Book Review: The Alcoholic by Jonathan Ames

The danger with autobiographical works like The Alcoholic is that they tend to run the risk of forgetting about the audience. Some author/artists (Milk & Cheese creator Evan Dorkin springs easily to mind) delve into this territory with good intentions, but invariable end up obsessed with nothing more than their own shortcomings and failings. The reader is reduced to nothing more than a reluctant therapist, or even worse, a captive audience to one artist’s obsession with hating himself.

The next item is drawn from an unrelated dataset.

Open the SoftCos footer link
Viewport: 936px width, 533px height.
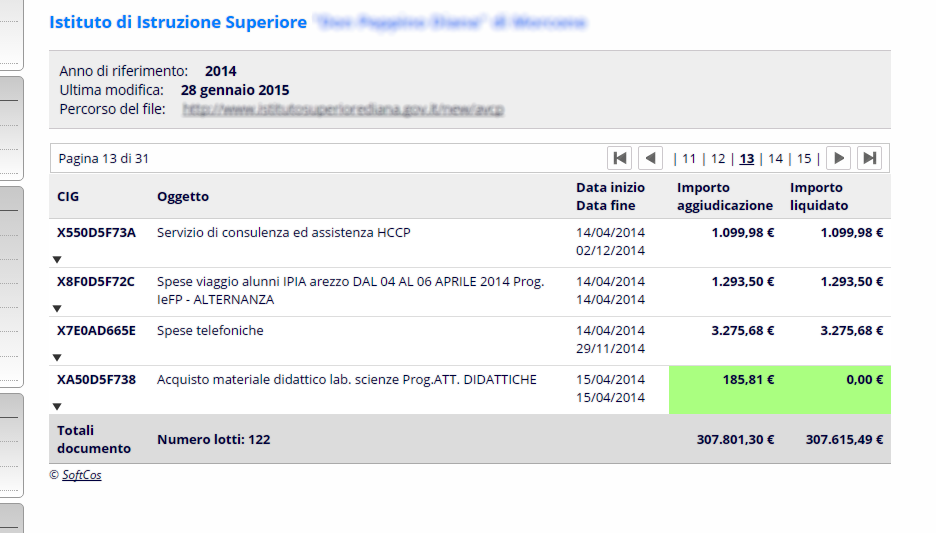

Not all works of this nature fall into this trap, however, and The Alcoholic manages to maintain a level of entertainment and engagement from beginning to end. Author Jonathan Ames exposes his life long struggles with love, friendship, relationships, and drugs, but always with an eye towards examining human nature as well as his own motivations.

Dean Haspiel’s art, angular and classic without abandoning realism for style, is the perfect compliment to Ames’ story, and never distracts from the book’s focus by battling the author for the reader’s attention.

Much like American Splendor (on which Dean Haspiel also collaborated), The Alcoholic’s narrative comes across as a self-explorative train of thought as, the author explores the path his life has taken. Ames bares his soul to himself as well as the reader, and examines his past mistakes and blunders without ever sounding preachy or whiny.

Ames also manages to keep a level eye on his life as a whole, and doesn’t hang too much significance on any one event. As a resident of New York during 9/11, Ames shares his experiences and emotions about that tragic event in US history. However, he doesn’t make it the focal point of the book, nor does he use it to bookend the narrative. He displays it for what it was; a traumatic world event that affected him directly forced him to reevaluate his personal behaviors yet again, but than eventually moves on with his life. An event like 9/11 is an easy device for a writer to manipulate an audience’s emotions with, but Ames treats it with the respect and perspective that it deserves.

An autobiographical graphic novel about heartbreak, depression, self-loathing and addiction, The Alcoholic winds up being a tad more uplifting and inspirational than one might expect, and possibly more than the author intended.